L'iniziativa, promossa dalla Sezione di Lecco del CAI, aveva il fine di sostenere la raccolta fondi promossa dalla Fondazione Comunitaria del Lecchese , in questo periodo di emergenza Coronavirus, a supporto degli ospedali di Lecco e Merate. Il quadro Gasherbrum IV 1958 è un'opera di Alessandro Giorgetta che lo aveva dipinto in occasione del  50 esimo anniversario della spedizione italiana guidata da Riccardo Cassin che nel 1958 raggiunse i 7980 metri della vetta della montagna del Karakorum.

"Quando abbiamo appreso del gesto generoso della Fondazione Cassin a favore della raccolta fondi per l'Ospedale di Lecco, mettendo a disposizione il quadro di Alessandro Giorgetta a testimonianza dell'impresa italiana CAI al Gasherbrum IV, non abbiamo avuto esitazioni - ha spiegato Vincenzo Torti Presidente del Club Alpino Italiano - La qualità del dipinto e le firme con tanto di dedica che si leggono sul retro, apposte da Walter Bonatti, Reinhold Messner, Giuseppe Oberto, oltre a quella di Riccardo Cassin, in occasione del 100 esimo compleanno del grande capo spedizione, rendono unica quest'opera che, se non più presso la famiglia Cassin che se ne è privata per un gesto di solidarietà, non poteva trovare altra sede in cui essere accolta se non quella del Club alpino italiano, così da diventare patrimonio di tutti i Soci di oggi e di domani".

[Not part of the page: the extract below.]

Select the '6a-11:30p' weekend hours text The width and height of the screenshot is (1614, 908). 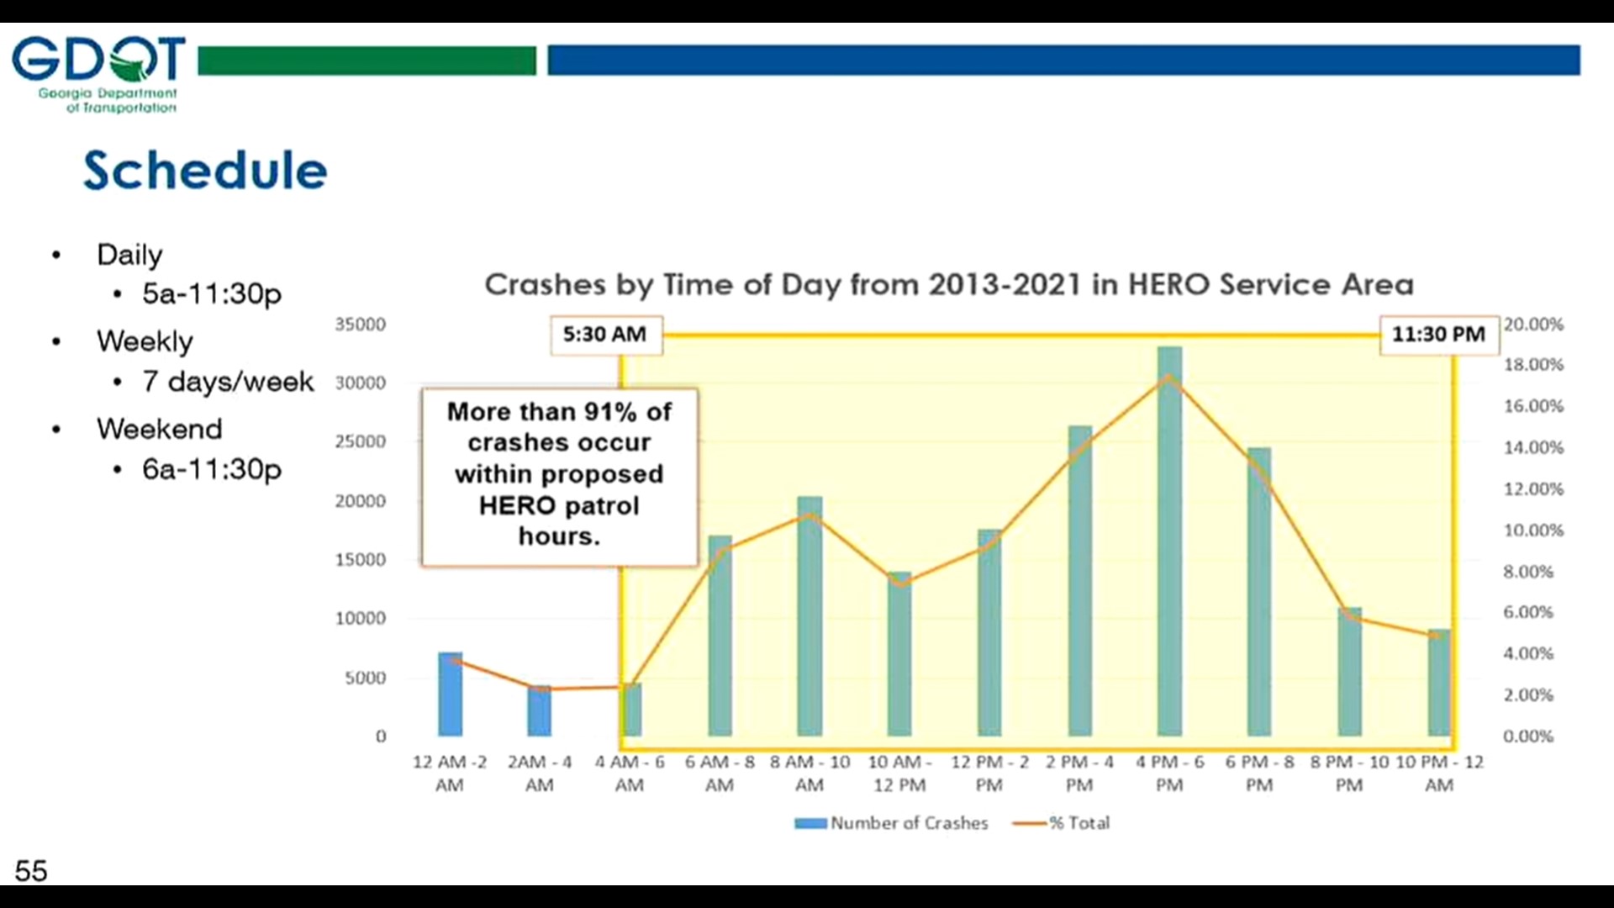pyautogui.click(x=210, y=470)
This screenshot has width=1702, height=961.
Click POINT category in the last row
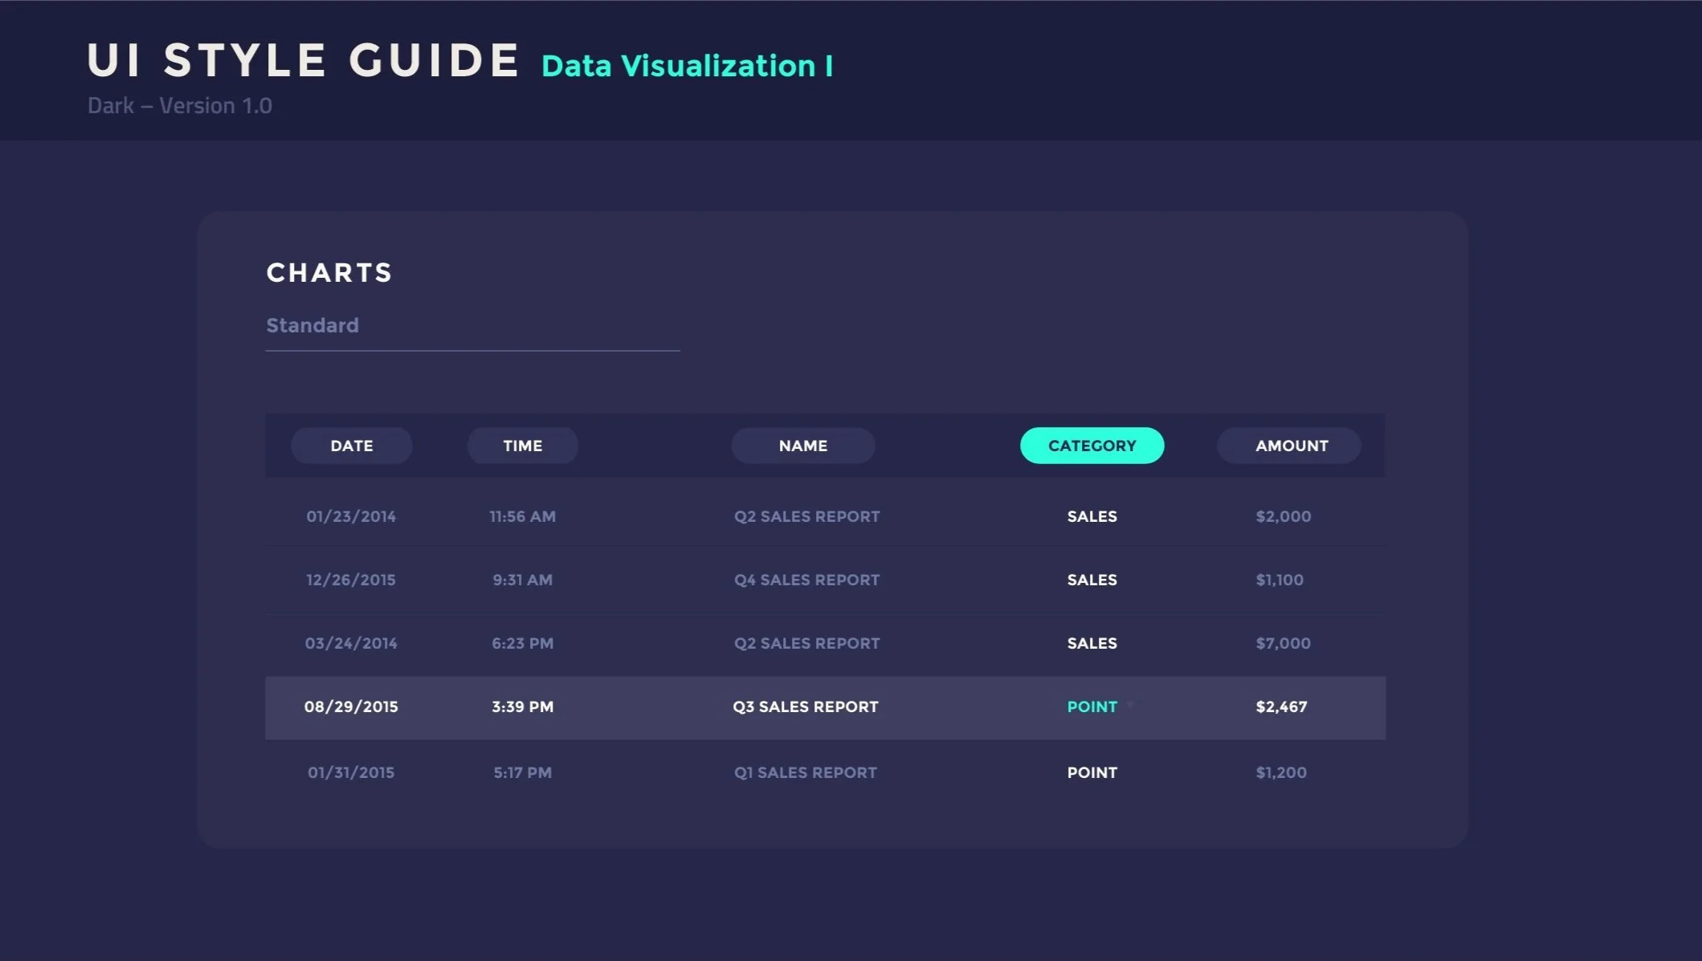[1092, 772]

Il quadro sarà esposto nella sede milanese del CAI. "Siamo onorati che il nostro quadro sia stato destinato alla sede centrale del CAI - ha spiegato Guido Cassin - e che possa rimanere per tutti i soci e gli amanti della montagna la testimonianza di una grande impresa alpinistica compiuta da una spedizione italiana capeggiata da Riccardo Cassin".